(Extracted data entries)
--- START ---

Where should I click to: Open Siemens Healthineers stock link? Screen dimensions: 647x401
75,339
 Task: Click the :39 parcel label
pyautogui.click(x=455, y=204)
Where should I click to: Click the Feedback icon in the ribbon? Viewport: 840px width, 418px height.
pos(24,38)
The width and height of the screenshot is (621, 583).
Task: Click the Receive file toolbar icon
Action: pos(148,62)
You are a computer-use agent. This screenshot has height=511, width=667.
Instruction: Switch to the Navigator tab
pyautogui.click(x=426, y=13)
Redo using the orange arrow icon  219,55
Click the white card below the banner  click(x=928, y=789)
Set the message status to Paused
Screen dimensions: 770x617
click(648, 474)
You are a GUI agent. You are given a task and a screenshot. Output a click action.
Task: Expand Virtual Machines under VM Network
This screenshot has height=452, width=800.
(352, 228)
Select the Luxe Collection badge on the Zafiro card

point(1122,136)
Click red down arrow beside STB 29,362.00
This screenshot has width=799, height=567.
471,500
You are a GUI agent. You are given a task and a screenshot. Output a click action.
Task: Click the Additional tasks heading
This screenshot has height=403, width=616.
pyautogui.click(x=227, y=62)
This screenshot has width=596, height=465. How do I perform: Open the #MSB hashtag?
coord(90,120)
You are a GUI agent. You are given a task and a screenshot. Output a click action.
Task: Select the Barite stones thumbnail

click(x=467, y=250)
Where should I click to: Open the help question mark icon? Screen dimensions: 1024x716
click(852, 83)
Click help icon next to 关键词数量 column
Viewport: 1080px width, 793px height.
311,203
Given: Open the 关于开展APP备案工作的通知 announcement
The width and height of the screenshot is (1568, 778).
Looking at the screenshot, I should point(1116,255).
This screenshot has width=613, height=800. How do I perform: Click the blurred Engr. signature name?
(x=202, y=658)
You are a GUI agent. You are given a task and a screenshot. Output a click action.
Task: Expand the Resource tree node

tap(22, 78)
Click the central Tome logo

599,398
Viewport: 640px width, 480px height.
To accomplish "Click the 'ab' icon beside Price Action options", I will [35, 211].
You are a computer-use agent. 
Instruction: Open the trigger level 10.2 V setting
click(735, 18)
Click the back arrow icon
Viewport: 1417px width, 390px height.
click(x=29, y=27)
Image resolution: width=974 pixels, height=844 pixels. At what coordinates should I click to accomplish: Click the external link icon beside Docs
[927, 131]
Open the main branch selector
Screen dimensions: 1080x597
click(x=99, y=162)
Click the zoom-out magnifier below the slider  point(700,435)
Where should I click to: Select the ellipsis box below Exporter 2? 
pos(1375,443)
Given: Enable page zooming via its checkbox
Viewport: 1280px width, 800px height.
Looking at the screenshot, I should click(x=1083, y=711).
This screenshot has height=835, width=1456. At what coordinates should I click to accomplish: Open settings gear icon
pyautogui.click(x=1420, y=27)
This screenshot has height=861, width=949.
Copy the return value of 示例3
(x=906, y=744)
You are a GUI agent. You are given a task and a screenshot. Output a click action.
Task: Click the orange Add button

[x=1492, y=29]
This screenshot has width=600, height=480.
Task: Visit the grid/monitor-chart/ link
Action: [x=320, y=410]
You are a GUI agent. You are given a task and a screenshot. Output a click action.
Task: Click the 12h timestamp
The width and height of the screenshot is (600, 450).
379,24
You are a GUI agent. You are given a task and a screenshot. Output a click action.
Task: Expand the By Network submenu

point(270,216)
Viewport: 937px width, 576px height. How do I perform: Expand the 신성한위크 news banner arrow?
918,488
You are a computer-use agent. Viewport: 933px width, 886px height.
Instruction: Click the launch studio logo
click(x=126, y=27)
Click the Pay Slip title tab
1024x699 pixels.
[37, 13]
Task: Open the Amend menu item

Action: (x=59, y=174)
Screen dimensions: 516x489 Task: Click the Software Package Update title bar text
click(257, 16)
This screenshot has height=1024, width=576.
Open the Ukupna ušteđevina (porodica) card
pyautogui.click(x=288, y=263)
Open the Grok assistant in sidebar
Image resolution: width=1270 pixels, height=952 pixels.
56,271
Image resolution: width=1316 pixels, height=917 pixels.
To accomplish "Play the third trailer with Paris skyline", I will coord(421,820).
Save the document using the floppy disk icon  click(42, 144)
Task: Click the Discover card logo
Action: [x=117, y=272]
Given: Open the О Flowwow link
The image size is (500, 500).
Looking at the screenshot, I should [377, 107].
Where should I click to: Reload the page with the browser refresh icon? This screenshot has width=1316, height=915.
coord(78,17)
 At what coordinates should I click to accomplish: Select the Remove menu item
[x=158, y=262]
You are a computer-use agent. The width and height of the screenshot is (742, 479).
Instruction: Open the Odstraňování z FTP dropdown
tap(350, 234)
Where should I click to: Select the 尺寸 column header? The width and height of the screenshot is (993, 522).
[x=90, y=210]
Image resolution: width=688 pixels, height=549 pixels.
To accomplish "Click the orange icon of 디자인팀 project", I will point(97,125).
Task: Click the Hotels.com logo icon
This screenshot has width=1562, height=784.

--- END ---

Work task ::
Exactly as they appear above, print all the entries.

Answer for the task ::
Where should I click to: Open Siemens Healthineers stock link? Screen dimensions: 647x401
75,339
 Task: Click the :39 parcel label
pyautogui.click(x=455, y=204)
Where should I click to: Click the Feedback icon in the ribbon? Viewport: 840px width, 418px height.
pos(24,38)
The width and height of the screenshot is (621, 583).
Task: Click the Receive file toolbar icon
Action: pos(148,62)
You are a computer-use agent. This screenshot has height=511, width=667.
Instruction: Switch to the Navigator tab
pyautogui.click(x=426, y=13)
Redo using the orange arrow icon  219,55
Click the white card below the banner  click(x=928, y=789)
Set the message status to Paused
Screen dimensions: 770x617
click(648, 474)
You are a GUI agent. You are given a task and a screenshot. Output a click action.
Task: Expand Virtual Machines under VM Network
This screenshot has height=452, width=800.
(352, 228)
Select the Luxe Collection badge on the Zafiro card

point(1122,136)
Click red down arrow beside STB 29,362.00
This screenshot has width=799, height=567.
471,500
You are a GUI agent. You are given a task and a screenshot. Output a click action.
Task: Click the Additional tasks heading
This screenshot has height=403, width=616.
pyautogui.click(x=227, y=62)
This screenshot has width=596, height=465. How do I perform: Open the #MSB hashtag?
coord(90,120)
You are a GUI agent. You are given a task and a screenshot. Output a click action.
Task: Select the Barite stones thumbnail

click(x=467, y=250)
Where should I click to: Open the help question mark icon? Screen dimensions: 1024x716
click(852, 83)
Click help icon next to 关键词数量 column
Viewport: 1080px width, 793px height.
311,203
Given: Open the 关于开展APP备案工作的通知 announcement
The width and height of the screenshot is (1568, 778).
Looking at the screenshot, I should point(1116,255).
This screenshot has width=613, height=800. How do I perform: Click the blurred Engr. signature name?
(x=202, y=658)
You are a GUI agent. You are given a task and a screenshot. Output a click action.
Task: Expand the Resource tree node

tap(22, 78)
Click the central Tome logo

599,398
Viewport: 640px width, 480px height.
To accomplish "Click the 'ab' icon beside Price Action options", I will [35, 211].
You are a computer-use agent. 
Instruction: Open the trigger level 10.2 V setting
click(735, 18)
Click the back arrow icon
Viewport: 1417px width, 390px height.
click(x=29, y=27)
Image resolution: width=974 pixels, height=844 pixels. At what coordinates should I click to accomplish: Click the external link icon beside Docs
[927, 131]
Open the main branch selector
Screen dimensions: 1080x597
click(x=99, y=162)
Click the zoom-out magnifier below the slider  point(700,435)
Where should I click to: Select the ellipsis box below Exporter 2? 
pos(1375,443)
Given: Enable page zooming via its checkbox
Viewport: 1280px width, 800px height.
Looking at the screenshot, I should click(x=1083, y=711).
This screenshot has height=835, width=1456. At what coordinates should I click to accomplish: Open settings gear icon
pyautogui.click(x=1420, y=27)
This screenshot has height=861, width=949.
Copy the return value of 示例3
(x=906, y=744)
You are a GUI agent. You are given a task and a screenshot. Output a click action.
Task: Click the orange Add button

[x=1492, y=29]
This screenshot has width=600, height=480.
Task: Visit the grid/monitor-chart/ link
Action: [x=320, y=410]
You are a GUI agent. You are given a task and a screenshot. Output a click action.
Task: Click the 12h timestamp
The width and height of the screenshot is (600, 450).
379,24
You are a GUI agent. You are given a task and a screenshot. Output a click action.
Task: Expand the By Network submenu

point(270,216)
Viewport: 937px width, 576px height. How do I perform: Expand the 신성한위크 news banner arrow?
918,488
You are a computer-use agent. Viewport: 933px width, 886px height.
Instruction: Click the launch studio logo
click(x=126, y=27)
Click the Pay Slip title tab
1024x699 pixels.
[37, 13]
Task: Open the Amend menu item

Action: (x=59, y=174)
Screen dimensions: 516x489 Task: Click the Software Package Update title bar text
click(257, 16)
This screenshot has height=1024, width=576.
Open the Ukupna ušteđevina (porodica) card
pyautogui.click(x=288, y=263)
Open the Grok assistant in sidebar
Image resolution: width=1270 pixels, height=952 pixels.
56,271
Image resolution: width=1316 pixels, height=917 pixels.
To accomplish "Play the third trailer with Paris skyline", I will coord(421,820).
Save the document using the floppy disk icon  click(42, 144)
Task: Click the Discover card logo
Action: [x=117, y=272]
Given: Open the О Flowwow link
The image size is (500, 500).
Looking at the screenshot, I should [377, 107].
Where should I click to: Reload the page with the browser refresh icon? This screenshot has width=1316, height=915.
coord(78,17)
 At what coordinates should I click to accomplish: Select the Remove menu item
[x=158, y=262]
You are a computer-use agent. The width and height of the screenshot is (742, 479).
Instruction: Open the Odstraňování z FTP dropdown
tap(350, 234)
Where should I click to: Select the 尺寸 column header? The width and height of the screenshot is (993, 522).
[x=90, y=210]
Image resolution: width=688 pixels, height=549 pixels.
To accomplish "Click the orange icon of 디자인팀 project", I will point(97,125).
Task: Click the Hotels.com logo icon
This screenshot has width=1562, height=784.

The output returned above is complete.